I love being around George – all children really. I keep getting recharged every time I am around kids. Little George brings back memories of my sister and I at play, of Manny and Denise when they were his age. George's world is fresh and new and beautiful, full of wonder and excitement.

"It is our misfortune that for most of us that clear-eyed vision, that true instinct for what is beautiful and awe-inspiring, is dimmed and even lost before we reach adulthood." - Rachel Carson

If I had one wish left in my life, I would ask that the best gift to each child in the world be a sense of wonder so indestructible that it would last throughout life, as an unfailing antidote against the boredom and disenchantments of later years, the sterile preoccupation with things that are artificial, the alienation from sources of our strength.

If a child is to keep alive his inborn sense of wonder, he needs the companionship of at least one adult who can share it, rediscovering with him the joy, excitement and mystery of the world we live in. George has such an adult in his life - his wonderful mother - Julia. She engages her child, spends a great deal of time with him, and shares his world with him. On her days off she takes him to lakes, museums, parks, playgrounds, beaches, etc. Unfortunately, Nick does not share George's sense of wonder.

I remember my Aunt Helen down at the shore when George would crawl around the house (he was almost a year old). At the time, I thought to myself - here is a child born with a sense of wonder, ready to admire and love what is seen and experienced. Her reaction to George was, "watch now, no, no, don't do that George, no, no, etc." until this extraordinary sense of wonder was reduced to nothing. It struck me as odd - she had a sense of inadequacy. She was so consumed with having a 'clean' house that she missed out on so much joy with regard to her grandchildren. She spent more time with a rag in her hand than interracting with George and Melina. God forbid if Melina left her toys laying around in the living room. I'm not saying, "here kid, here is a can of paint, take it and do what you want with it." I am in no way saying that it's okay for children to destroy their homes. However, a home is meant to be lived in, not something to just admire. A living room is just that - a 'living' room. (Tommy's first wife and his second wife divorced him; Julia left Nick and is in the process of getting a divorce; and, if Lisa had lived, she would have left Nick as well.) Nick will probably take exception to my comment on Lisa, but then again Nick is delusional. He wouldn't recognize the truth if it were staring him in the face. In my prior post, I commented on spirituality and religion. The old adage, 'God works in mysterious ways' comes to mind. I believe Lisa was taken away so soon after she got married for a reason. Lisa did not have the strength to fight Nick and his lies and Nick's dysfunctional parents. She fought the good fight, she battled cancer the last year of her life, but in the end the cancer won. Everything happens for a reason. I truly believe that our lives were charted for us the day that we were born.
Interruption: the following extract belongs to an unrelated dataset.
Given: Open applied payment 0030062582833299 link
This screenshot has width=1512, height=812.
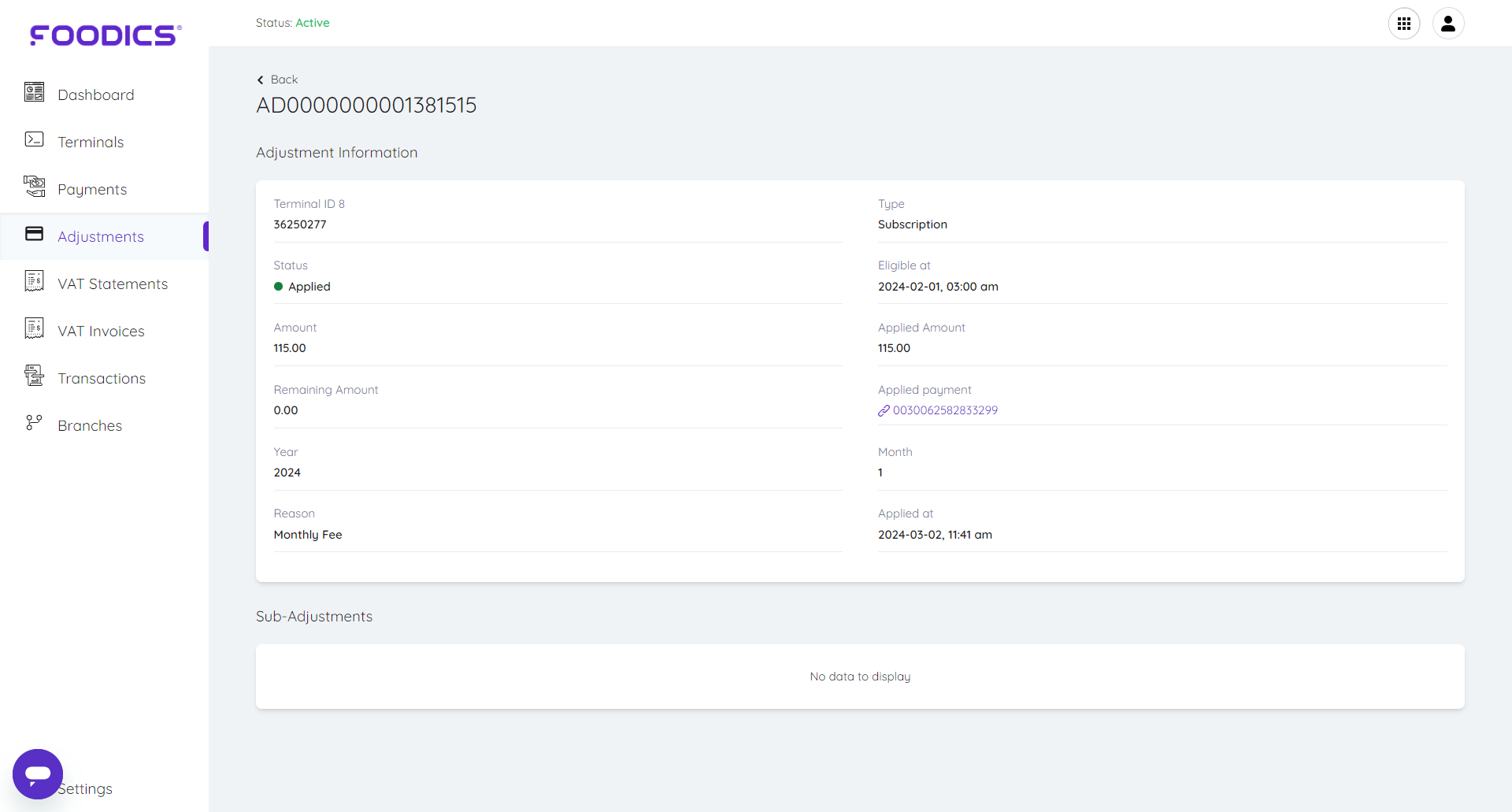Looking at the screenshot, I should 945,410.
We are meant to go through what life has in store for us, we are meant to meet the people that we meet, etc. God (our higher power) bombards us with hardships in an effort to test our strength. Lisa did not have the strength to fight ...

"Cleaning your house while your kids are still growing up is like shoveling the walk before it stops snowing." - Phyllis Diller

I believe that for the child, and for the parent seeking to guide him, it is not half so important to know as to feel. If facts are the seeds that later produce knowledge and wisdom, then the emotions and the impressions of the senses are the fertile soil in which the seeds must grow. The years of early childhood are the time to prepare the soil. Once the emotions have been aroused - a sense of the beautiful; the excitement of the new and the unknown; a feeling of sympathy, pity, admiration, or love - then we wish for knowledge about the object of our emotional response. Once found, it has lasting meaning. It is more important to pave the way for the child to want to know. To me, a 'sense of wonder' is a centrally important aspect in a child's development.

Too many people have bought the societal message about which the poet, William Wordsworth, alluded to so perceptively many years ago when he wrote:

"The world is too much with us; late and soon,
Getting and spending, we lay waste our powers;
Little we see in Nature that is ours;
We have given our hearts away, a sordid boon!"

Most adults get so caught up in the daily grind, life's routine, their work, chores, etc. that they wind up repressing their sense of wonder - the core and meaning of life itself. No wonder so many adults are threatened or annoyed by the spontaneity of young children.

Wonder becomes possible when children can risk being themselves without there being any risk at all.

Oh, how I hope and pray that we may develop, preserve, and enrich a sense of wonder in children of all ages.